Впрочем, Чонина до сих пор озадачивал вопрос о детстве. Когда его спрашивали, было ли его детство счастливым, он терялся и не знал, что ответить. В семье его любили, но это не помешало ему завести собаку. А потом — годы спустя — Бэкхён сказал ему, что собак заводят обычно те люди, которые чувствуют себя обделёнными преданностью и любовью. Вот те, у кого избыток любви, заводят кошек, чтобы обрушить на них нерастраченные запасы любви и заботы. К кошкам Чонин был равнодушен. Он сам многим напоминал пантеру, красовавшуюся на его личном гербе. Зато собаки его очаровывали безграничной преданностью, искренней любовью к хозяину и желанием быть настолько близко, чтобы вылизывать лицо, радостно и восторженно скулить, счастливо махать хвостом и проситься в постель.
Быть может, Чонин потому и любил именно те две породы лошадей, которых разводил в Пионовом Закате. Монгольские кони и дрыкганты по характеру походили на собак — те же преданность и безграничная любовь к хозяину.
Так вот, в семье Чонина любили, но он не помнил, чтобы хоть кто-то с ним возился больше обычного, чаще всего его просто предоставляли самому себе. А когда ему стукнуло девять, его отправили в императорский лицей, где друзей у него не было. Поначалу он думал, что они есть, а потом случайно подслушал одноклассников. Узнал, что все его достижения и успехи не больше, чем дань его высокому происхождению и родству с Императором, что сам по себе он ничего собой не представляет, что его высокомерие выглядит жалким и смешным, хотя Чонин не помнил, чтобы был когда-нибудь высокомерным или даже надменным. Замкнутым и скрытным был, конечно, как и довольно нелюдимым, потому что не привык к людям. Больше всего времени он проводил с собаками и в конюшне, но говорить с животными - это совсем не так, как с людьми.
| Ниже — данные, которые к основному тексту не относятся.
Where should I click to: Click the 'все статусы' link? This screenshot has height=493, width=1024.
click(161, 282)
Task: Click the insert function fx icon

Злые слёзы ночью в подушку после этого случились лишь раз. По большому счёту, Чонин тогда просто выплеснул разочарование и решил, что ну его к чёрту. Если он никому не нужен, то никто не нужен и ему. Чонин больше никому из одноклассников не доверял, держал дистанцию, ударился в высокомерие, раз уж его всё равно в этом обвиняли заочно, и всегда играл предельно честно. Терпение и труд всё перетрут, как любил говорить Джунсу. Вот и Чонин с помощью терпения и труда смог изменить мнение о себе пусть не в глазах всех поголовно, но многих.
Отдушинами в это время для него были лишь встречи с Императором, когда возраст Чонина позволял ему забывать о церемониях и формальностях, а Джунсу светло и искренне хохотал над его историями и позволял почувствовать их дружбу.
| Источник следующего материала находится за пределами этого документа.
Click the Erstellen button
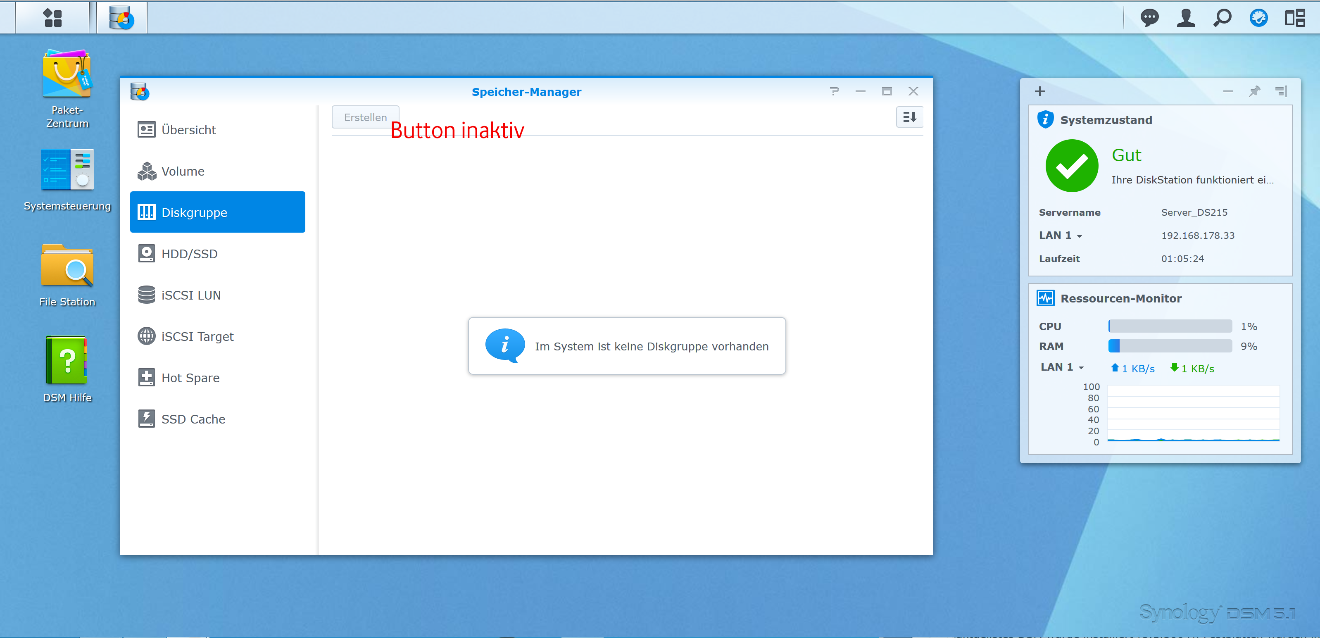The width and height of the screenshot is (1320, 638). click(365, 117)
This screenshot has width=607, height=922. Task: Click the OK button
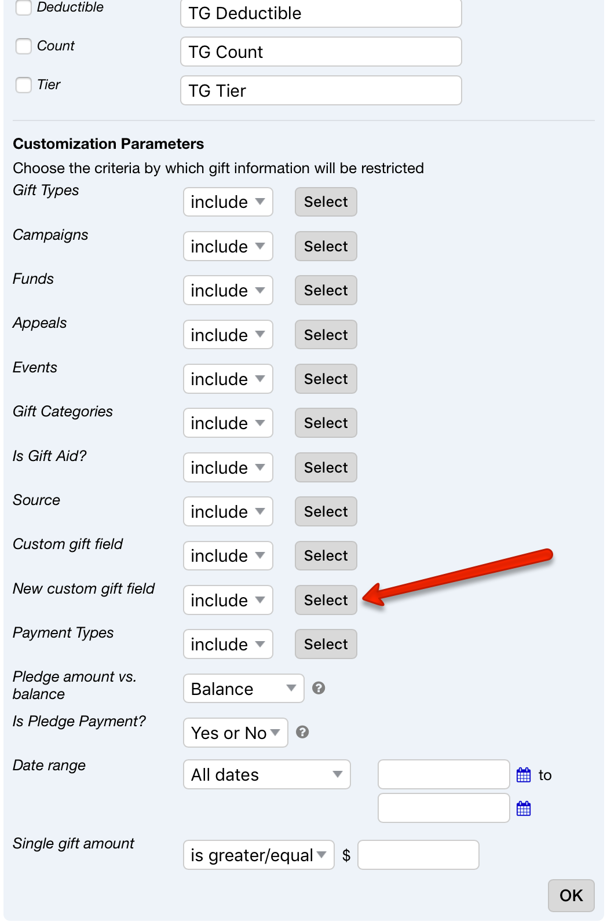pyautogui.click(x=571, y=895)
Потом всё изменилось, потому что в пятнадцать мальчик считается уже мужчиной и должен нести ответственность за свои поступки и поведение. И Джунсу стал Императором для Чонина в полной мере. Это не мешало Джунсу забывать порой о церемониях, но хрупкая преграда между ними оставалась и постепенно становилась толще и осязаемее.
А потом, в академии уже, Чонин встретил Ифаня. Глупо вышло. Чонин опять случайно подслушал однокурсников и их брюзжание в свой адрес. Брюзжали они в библиотеке, к ним присоединились другие студенты со старших курсов, но один из них молчал и продолжал читать книгу.
— Ифань, а ты почему молчишь?
— Потому что считаю ниже своего достоинства обсуждать того, кто отсутствует и поэтому ничего не может сказать в свою защиту. Но это не значит, что я мешаю вам чувствовать себя дряхлыми стариками, ныть о печальной судьбе и перемывать косточки тому, кого вы считаете лучшим. Завидуйте дальше в собственное удовольствие.
— А кто сказал, что мы…
— Вы завидуете. Он всегда играет честно и обходит даже тех, кто жульничает. И вы не понимаете, как ему это удаётся. Не в силах это повторить. Ваша зависть настолько откровенна и очевидна, что её заметит даже слепой.
Ифань закрыл книгу, поднялся из-за стола и вышел из библиотеки. Поскольку Чонин подслушивал и ничего толком не видел, а Ифань двигался бесшумно, то улизнуть Чонин не успел. Ифань долго смотрел на него, потом прошёл мимо, не сказав ни слова. Ну и дальше как-то само собой так вышло, что они подружились. Предварительно подрались, а потом — подружились.
На взгляд Чонина, Ифань обладал рядом неоспоримых достоинств: говорил правду в глаза, не разводил церемоний, отличался поразительной откровенностью в присутствии людей, которыми дорожил, и старался быть объективным. В присутствии прочих Ифань напоминал сейф. Все секреты, которые Ифаню поверяли, обречены были на смерть вместе с Ифанем. Из него вышел бы отличный священник — тайна исповеди была бы гарантирована на все сто, а то и двести.